The purpose of the Program Comment is to establish efficient and effective procedures for the consideration of historic properties in the deployment of communications projects and activities, including broadband and next generation technologies (e.g. 5G infrastructure), on federal land and property, particularly in rural and underserved communities. Many of these efficiencies are based on procedures already established under ACHP Program Alternatives, including Nationwide Programmatic Agreements (NPAs) and other Program Comments.

3. Who can use this Program Comment?

This Program Comment applies to communication deployment undertakings that are carried out, permitted, licensed, funded, or assisted by the following federal land managing agencies: U.S. Forest Service; National Park Service; Bureau of Land Management; Fish and Wildlife Service; Bureau of Indian Affairs; Department of Homeland Security and its components; General Services Administration; Department of Veterans Affairs; and Department of Commerce.

Where the Federal Communications Commission (FCC) has Section 106 responsibility over a proposed communication deployment undertaking that also requires a license, permit, approval, or assistance from a Federal Land Managing Agency (LMA) or Federal Property Managing Agency (PMA), the Federal LMA or PMA shall fulfill the Section 106 review requirements for the undertaking on behalf of both the FCC and itself and may utilize the terms of this Program Comment, including applicable exemptions. FCC shall have no further Section 106 responsibilities for that undertaking.

Other agencies such as the Department of Agriculture’s Rural Utilities Service can use the Program Comment after completing the notification process outlined in the Program Comment when they propose to provide loans and grants to the private sector and tribal communities for communication deployment undertakings that may have an effect on federal lands and properties. Other federal agencies may also use the Program Comment to satisfy their Section 106 responsibilities after completing the notification process.
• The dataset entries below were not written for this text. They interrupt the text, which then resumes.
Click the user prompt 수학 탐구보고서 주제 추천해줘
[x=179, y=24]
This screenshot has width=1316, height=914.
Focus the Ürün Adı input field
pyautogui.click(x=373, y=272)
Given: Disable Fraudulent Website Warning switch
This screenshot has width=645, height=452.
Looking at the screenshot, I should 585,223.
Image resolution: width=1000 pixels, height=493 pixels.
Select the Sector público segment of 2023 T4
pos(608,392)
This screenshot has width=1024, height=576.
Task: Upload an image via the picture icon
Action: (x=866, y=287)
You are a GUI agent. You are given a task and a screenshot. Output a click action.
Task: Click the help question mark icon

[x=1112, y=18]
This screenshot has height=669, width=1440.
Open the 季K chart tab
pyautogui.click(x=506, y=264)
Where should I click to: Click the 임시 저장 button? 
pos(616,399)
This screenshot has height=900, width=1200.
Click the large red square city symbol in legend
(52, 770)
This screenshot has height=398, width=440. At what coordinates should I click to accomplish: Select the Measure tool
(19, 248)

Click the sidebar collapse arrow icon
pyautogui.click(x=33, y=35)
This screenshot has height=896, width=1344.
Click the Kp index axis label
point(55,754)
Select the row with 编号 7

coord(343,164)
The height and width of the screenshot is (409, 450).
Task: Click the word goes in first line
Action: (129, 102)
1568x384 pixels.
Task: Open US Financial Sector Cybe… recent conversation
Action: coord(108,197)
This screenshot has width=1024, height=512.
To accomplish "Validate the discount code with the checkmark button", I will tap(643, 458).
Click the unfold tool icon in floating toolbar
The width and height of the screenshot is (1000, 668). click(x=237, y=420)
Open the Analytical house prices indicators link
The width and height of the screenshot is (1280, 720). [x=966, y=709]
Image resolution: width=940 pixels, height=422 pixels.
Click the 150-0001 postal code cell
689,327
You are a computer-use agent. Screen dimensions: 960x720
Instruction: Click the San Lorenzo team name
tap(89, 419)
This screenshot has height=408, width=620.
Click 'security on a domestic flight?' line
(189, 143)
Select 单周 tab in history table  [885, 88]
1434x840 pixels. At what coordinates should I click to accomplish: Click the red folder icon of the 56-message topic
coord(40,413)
The ACHP will post all acknowledged requests from other federal agencies to use the Program Comment on its website at In addition, the ACHP will post all written agreements between Indian tribes and LMAs/PMAs regarding use of the Program Comment on tribal lands.

4. When a communication deployment undertaking involves multiple federal agencies, can there be a Lead Federal Agency for Section 106 purposes?

Yes. If more than one federal agency is involved in a communication deployment undertaking, a Lead Federal Agency can be designated by some or all of the LMAs/PMAs and other federal agencies. The Lead Federal Agency shall act on behalf of the other agencies, fulfilling their collective responsibilities under Section 106 for the particular undertaking. Those agencies that do not designate a Lead Federal Agency remain individually responsible for their Section 106 compliance responsibility for that undertaking. Where the Lead Federal Agency is authorized to use the Program Comment, it may utilize its terms to fulfill the Section 106 responsibilities for the undertaking on behalf of the other agencies.

5. What roles do the SHPOs, THPOs, Indian tribes, and NHOs play in this Program Comment?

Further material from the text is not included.